Let’s consider the four basic types of local RFI signal content. We will see when and where a noise canceler can make a critical difference to your radio listening.
Before we start, a few thoughts about terminology. We are really talking about cancelling or reducing interference, not noise. Interference is something that makes it hard to discern a signal. It could be noise (e.g. atmospheric or thermal noise) but it could also be another signal that we might call “noise”.
Now let’s consider some rather simple forms of noise: tones and white noise. I call these simple because they can be analyzed and reduced with simple techniques based on statistics.
Tones, often called “birdies” are just sine waves. If a tone is on a nearby frequency, it also gets demodulated and interferes with your desired signal. Computer and network gear produces tons of birdies around your house. Usually they are quite weak and more annoying than disruptive. You can use a noise canceler, for example with a local noise antenna next to the source, but this is hard when there are many different sources.

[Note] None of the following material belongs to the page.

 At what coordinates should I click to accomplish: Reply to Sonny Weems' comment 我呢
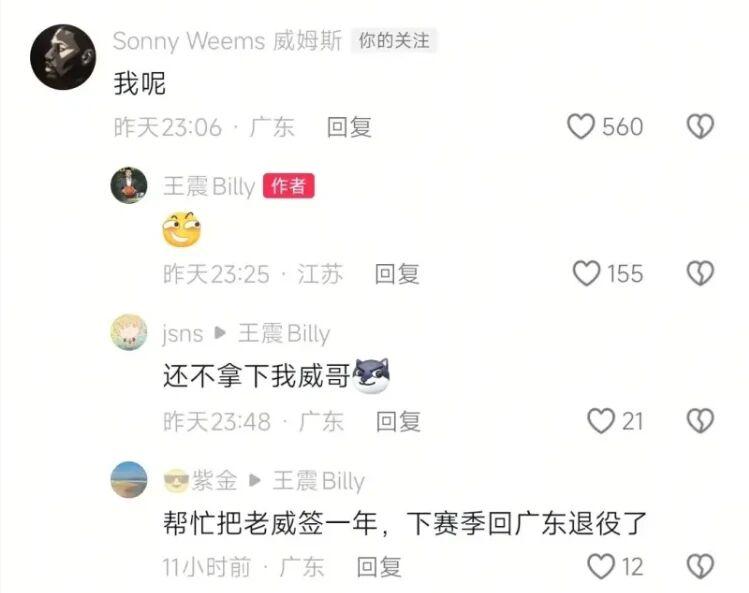click(349, 127)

Besides, your receiver has a tool that does a good job removing tones: the notch filter. Typically, notch filters are located in IF or AF stages. They can recognize tones because of their statistical regularity – high correlation over time – and just remove them. Some software defined radios also include tracking notch filters at the front end.
Second, white noise is similar to atmospheric noise – very broadband and statistically uncorrelated. Some local RFI signal content contains white noise. But, similar to tones, your receiver has a tool for that: noise reduction. NR can track and remove uncorrelated noise, typically by 10 dB or more.
Local RFI Signal Content – Getting More Complex
Impulse noise is generally power line and motor ignition noise. Basically, it is a voltage spike that gets radiated. In engineering terms, impulse noise is created by rapid change of voltage over time, or δV/δt. Short time domain impulses create very broad and strong frequency domain noise. Unlike tones and white noise, you can’t treat it; you have to remove it.
Enter the noise blanker, which has been around since 1936. NB works by effectively turning your receiver Off for the duration of the impulse. A separate circuit or algorithm senses the (very) sudden rise in the noise floor and uses a switch or gate to remove the pulse before it can get into the radio. Some NB are free running (reactive) while others are synchronous (predictive). The synchronous NB usually provides blanking at the frequency of your power lines – 50 or 60 Hz.
Finally, we must increasingly deal with complex interference – for which there are not yet any real tools built into radios. This is where the noise canceler shines by reducing the interference before it gets to your radio. With complex interference, local RFI signal content contains tones, impulses and white noise all together.
With software defined radio, I dream that one day tools for complex interference reduction will arrive. But they ain’t here yet.